Return exactly the lines below, starting with the one that has "Select the Breast" and going on through the one that has "Open the main menu hamburger icon".
** Source information follows **
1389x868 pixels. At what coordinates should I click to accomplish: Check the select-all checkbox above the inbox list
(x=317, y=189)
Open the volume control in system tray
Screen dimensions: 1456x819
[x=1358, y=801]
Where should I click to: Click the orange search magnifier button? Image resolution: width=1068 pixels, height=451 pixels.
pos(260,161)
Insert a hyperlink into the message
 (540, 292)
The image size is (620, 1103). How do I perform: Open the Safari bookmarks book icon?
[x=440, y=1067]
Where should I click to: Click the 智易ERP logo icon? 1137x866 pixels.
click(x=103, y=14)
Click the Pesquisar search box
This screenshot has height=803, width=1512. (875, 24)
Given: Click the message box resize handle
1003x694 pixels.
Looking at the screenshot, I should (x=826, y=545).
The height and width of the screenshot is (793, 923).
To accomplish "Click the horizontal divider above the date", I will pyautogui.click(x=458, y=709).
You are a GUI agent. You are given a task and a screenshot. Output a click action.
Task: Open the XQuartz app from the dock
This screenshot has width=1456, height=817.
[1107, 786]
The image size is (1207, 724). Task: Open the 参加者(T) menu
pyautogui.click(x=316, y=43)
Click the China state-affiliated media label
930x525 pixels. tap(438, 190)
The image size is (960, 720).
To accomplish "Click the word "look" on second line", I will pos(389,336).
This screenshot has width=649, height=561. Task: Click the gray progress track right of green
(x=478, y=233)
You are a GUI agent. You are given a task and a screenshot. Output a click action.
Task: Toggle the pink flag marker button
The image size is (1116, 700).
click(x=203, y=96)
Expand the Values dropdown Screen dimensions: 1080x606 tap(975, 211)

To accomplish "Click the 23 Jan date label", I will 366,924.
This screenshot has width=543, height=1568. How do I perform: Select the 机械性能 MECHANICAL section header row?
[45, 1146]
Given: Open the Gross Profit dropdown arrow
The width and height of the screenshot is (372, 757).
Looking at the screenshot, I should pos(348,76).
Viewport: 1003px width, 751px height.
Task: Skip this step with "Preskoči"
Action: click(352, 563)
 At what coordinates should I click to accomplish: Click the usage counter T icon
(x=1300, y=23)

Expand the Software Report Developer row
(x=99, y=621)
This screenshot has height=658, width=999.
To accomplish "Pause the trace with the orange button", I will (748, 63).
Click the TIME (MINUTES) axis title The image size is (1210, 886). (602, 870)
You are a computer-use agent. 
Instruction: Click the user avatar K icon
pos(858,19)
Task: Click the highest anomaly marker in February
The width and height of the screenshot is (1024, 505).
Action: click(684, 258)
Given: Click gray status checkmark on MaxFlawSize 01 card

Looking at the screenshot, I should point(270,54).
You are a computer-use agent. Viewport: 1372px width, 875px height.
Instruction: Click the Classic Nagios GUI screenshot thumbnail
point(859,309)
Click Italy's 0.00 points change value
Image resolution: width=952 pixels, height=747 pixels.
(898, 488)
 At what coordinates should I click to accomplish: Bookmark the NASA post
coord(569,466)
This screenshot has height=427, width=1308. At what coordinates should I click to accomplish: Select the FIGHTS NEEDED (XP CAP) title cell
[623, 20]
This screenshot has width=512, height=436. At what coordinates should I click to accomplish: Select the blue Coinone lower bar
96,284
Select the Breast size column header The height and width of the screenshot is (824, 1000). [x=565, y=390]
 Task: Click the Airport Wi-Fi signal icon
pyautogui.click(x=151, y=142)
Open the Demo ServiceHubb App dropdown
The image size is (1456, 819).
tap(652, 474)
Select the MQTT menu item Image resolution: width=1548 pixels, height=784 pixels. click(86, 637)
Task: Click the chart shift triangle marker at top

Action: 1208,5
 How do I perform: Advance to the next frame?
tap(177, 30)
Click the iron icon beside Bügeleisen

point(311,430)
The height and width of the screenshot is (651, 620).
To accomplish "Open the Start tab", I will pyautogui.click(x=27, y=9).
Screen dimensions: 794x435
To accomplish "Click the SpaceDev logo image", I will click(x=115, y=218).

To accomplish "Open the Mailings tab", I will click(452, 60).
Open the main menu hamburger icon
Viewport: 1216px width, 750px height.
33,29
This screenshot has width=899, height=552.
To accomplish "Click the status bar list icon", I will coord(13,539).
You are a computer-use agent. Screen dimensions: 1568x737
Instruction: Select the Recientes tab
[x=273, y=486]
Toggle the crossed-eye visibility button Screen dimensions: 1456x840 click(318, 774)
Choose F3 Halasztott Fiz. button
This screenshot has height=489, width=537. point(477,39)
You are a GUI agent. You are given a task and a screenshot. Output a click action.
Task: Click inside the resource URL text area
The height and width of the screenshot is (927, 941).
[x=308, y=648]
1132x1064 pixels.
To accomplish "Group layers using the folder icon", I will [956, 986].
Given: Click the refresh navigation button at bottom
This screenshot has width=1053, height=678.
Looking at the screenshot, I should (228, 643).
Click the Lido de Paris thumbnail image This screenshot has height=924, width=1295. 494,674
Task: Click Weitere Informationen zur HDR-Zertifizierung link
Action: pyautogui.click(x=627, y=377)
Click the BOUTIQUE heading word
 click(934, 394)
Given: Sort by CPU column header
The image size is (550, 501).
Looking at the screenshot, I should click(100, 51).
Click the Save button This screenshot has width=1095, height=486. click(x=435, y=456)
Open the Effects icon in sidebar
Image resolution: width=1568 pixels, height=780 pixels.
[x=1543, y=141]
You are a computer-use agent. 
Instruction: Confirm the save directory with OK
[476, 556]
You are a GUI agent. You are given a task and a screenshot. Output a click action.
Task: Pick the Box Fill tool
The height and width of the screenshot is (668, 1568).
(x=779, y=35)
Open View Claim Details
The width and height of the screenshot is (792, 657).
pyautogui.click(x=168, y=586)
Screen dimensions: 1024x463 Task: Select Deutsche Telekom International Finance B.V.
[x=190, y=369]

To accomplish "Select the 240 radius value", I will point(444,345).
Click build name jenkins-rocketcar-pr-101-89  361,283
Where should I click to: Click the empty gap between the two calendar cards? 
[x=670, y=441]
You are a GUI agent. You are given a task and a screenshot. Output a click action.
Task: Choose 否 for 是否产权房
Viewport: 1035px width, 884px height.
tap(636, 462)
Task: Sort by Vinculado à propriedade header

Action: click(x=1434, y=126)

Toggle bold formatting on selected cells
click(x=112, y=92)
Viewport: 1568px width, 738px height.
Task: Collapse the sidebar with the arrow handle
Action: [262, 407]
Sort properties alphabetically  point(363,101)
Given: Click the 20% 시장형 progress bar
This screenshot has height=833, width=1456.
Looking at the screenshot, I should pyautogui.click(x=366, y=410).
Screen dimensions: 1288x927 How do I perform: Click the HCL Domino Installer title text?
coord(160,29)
** End of Source information **
- Response
Select the Breast size column header The height and width of the screenshot is (824, 1000). [x=565, y=390]
 Task: Click the Airport Wi-Fi signal icon
pyautogui.click(x=151, y=142)
Open the Demo ServiceHubb App dropdown
The image size is (1456, 819).
tap(652, 474)
Select the MQTT menu item Image resolution: width=1548 pixels, height=784 pixels. click(86, 637)
Task: Click the chart shift triangle marker at top

Action: 1208,5
 How do I perform: Advance to the next frame?
tap(177, 30)
Click the iron icon beside Bügeleisen

point(311,430)
The height and width of the screenshot is (651, 620).
To accomplish "Open the Start tab", I will pyautogui.click(x=27, y=9).
Screen dimensions: 794x435
To accomplish "Click the SpaceDev logo image", I will click(x=115, y=218).

To accomplish "Open the Mailings tab", I will click(452, 60).
Open the main menu hamburger icon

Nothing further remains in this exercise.